The second aspect of this case has been the absolutely deplorable media reporting — though there have been some honourable exceptions. Police stenographers masquerading as crime reporters have faithfully reported one-sided police versions. Mail Today ran a story authoritatively headlined: “Talwars were out partying on night of killings” (wrong). And the Hindustan Times described “How Dr Jekyll turned Mr Hyde”. Indeed. But print simply couldn’t match TV in the salacious stakes: one channel re-enacted the footage of a 14-year-old girl taking off her clothes, another channel re-enacted the crime itself, complete with red paint and sinister voice-overs of a ‘khooni baap’, and a third showed an MMS clip of a girl they said was Aarushi. Lies, damned lies and journalism — and still the media circus continues.

Crime, particularly when it involves the middle class (Jessica Lall, Priyadarshini Mattoo) translates into higher TRPs and circulation figures. Media are in no hurry to give up this juicy bone. But at least part of our fascination with this story stems from how close this crime skirts people like us, ie the English-speaking, upwardly mobile classes of new India. By all accounts, Aarushi was the kind of daughter middle class families dream of: intelligent, articulate, well-read. A girl in tune with the tools of her time: the internet, mobile phones, digital cameras; a star student and only child of progressive parents.

Much of this story stems from the clash of civilisations between this emerging India and investigating forces that come from a state where honour killings remain routine. Why does a daughter send e-mails to her father? Surely there is a communication problem. Doesn’t the presence of Chetan Bhagat’s The 3 Mistakes of My Life on Aarushi’s bookshelf point to mistakes made by Aarushi, police ask. A school project on addiction must mean there was an addiction problem in the family. And on it went. Only in this case the class struggle manifested itself in the power of the police to pervert facts and cast suspicion.

But if there is one reason why this story stays alive it is because the Talwars will not let the case rest. With every twist and turn they have stuck to their demand to learn the truth about their daughter’s death, asking for a touch DNA test even now, earlier asking for a CBI investigation and later opposing the closure report — a move that now ironically makes Nupur a suspect (surely if they were guilty they should have happily accepted the closure report).

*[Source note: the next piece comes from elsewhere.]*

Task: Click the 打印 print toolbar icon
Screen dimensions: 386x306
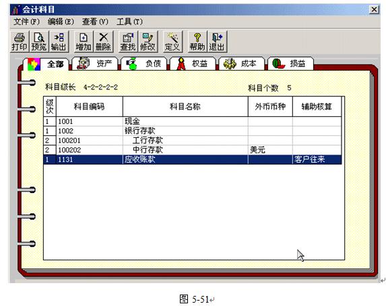Action: coord(20,41)

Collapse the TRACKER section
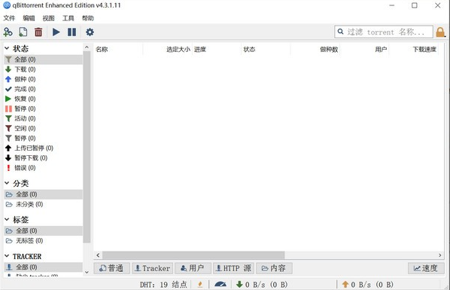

Like Job in the Old Testament, Rajesh Talwar has borne every mental and physical assault — the latest from a meat cleaver from a deranged man outside the Ghaziabad court that has left him grievously injured.

For us, the Aarushi Talwar-Hemraj Banjade murder is another story. For Rajesh and Nupur Talwar it is a fight — to the end if need be — for justice for their child.

Namita Bhandare is a Delhi-based writer.

The views expressed by the author are personal.